The workers say they “expressed concern about this direction” because most of the customers served by the bilingual team have lower education levels and Wells Fargo refused to provide them Spanish-language materials. The bank “brushed these concerns off,” the suit says. As a result, some customers were later surprised to discover they had been charged “substantial closing costs.”
The complaint accuses Wells Fargo of “institutional racism and discrimination toward its Hispanic customers,” adding that it extends to members of the bank’s bilingual team.
Wells Fargo’s refusal to allow members of the bilingual team to join the pilot program “violated the law by creating a disproportionately adverse effect” on them, the suit alleges.
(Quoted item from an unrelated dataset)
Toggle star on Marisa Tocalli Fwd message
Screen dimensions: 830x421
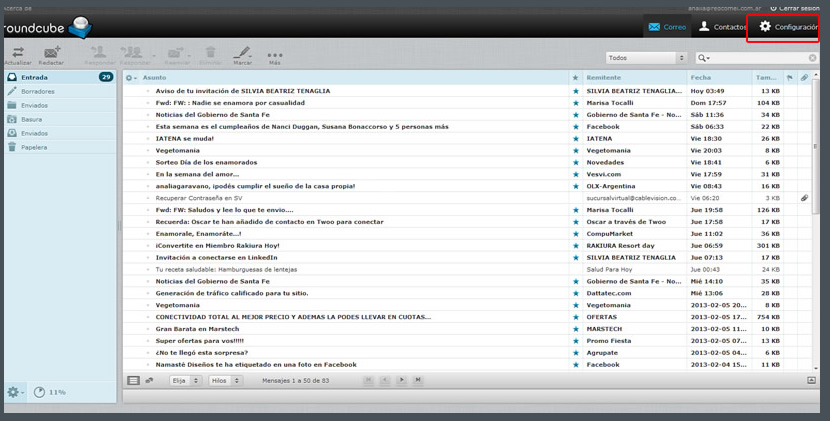576,103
The plaintiffs say they have been paid mostly on commission. Their compensation, though, plummeted when the mortgage industry “crashed” last year. Had they been permitted to join the pilot program in equal numbers to the English-speaking team, they say, they would have “received guaranteed commissions based on their (fourth quarter) 2021 performance, substantially increasing their wages for all of 2022 and beyond.”
Missing commissions
When some members of the English-speaking team were laid off in February 2023, they say, it led Wells Fargo to make the “eye-brow raising claim that exclusion from the pilot program actually 'benefited' the Bilingual team members.”
In reality, the plaintiffs say, they earned “substantially less” than those in the pilot program for more than a year because fewer consumers were buying homes as mortgage rates climbed.
The suit says Wells Fargo created a policy that intentionally discriminated against Hispanics and violated Title VII of the Civil Rights Act, which prohibits racial discrimination.
The complaint also says Wells Fargo has a “long history of charging fees to Hispanic borrowers or improperly placing minority customers into subprime loans.”
In 2012, it agreed to pay $184.3 million to settle Justice Department allegations that the bank discriminated against qualified African-American and Hispanic borrowers in its mortgage lending business from 2004 through 2009.
Three Georgia counties have a pending federal lawsuit against Wells Fargo for alleged predatory and discriminatory lending practices involving minority borrowers. Last week, the bank filed an answer seeking dismissal of the suit and an award of its costs, including attorney fees.
In addition, there have been at least seven instances since 2021 in which bank regulators and other federal agencies assessed more than $4 billion in fines and redress against the bank over alleged misdeeds. The largest of those involved the bank’s widespread mismanagement of auto loans, mortgages and deposit accounts. In December, the Consumer Financial Protection Bureau ordered the bank to reimburse customers $2 billion and pay a $1.7 billion fine.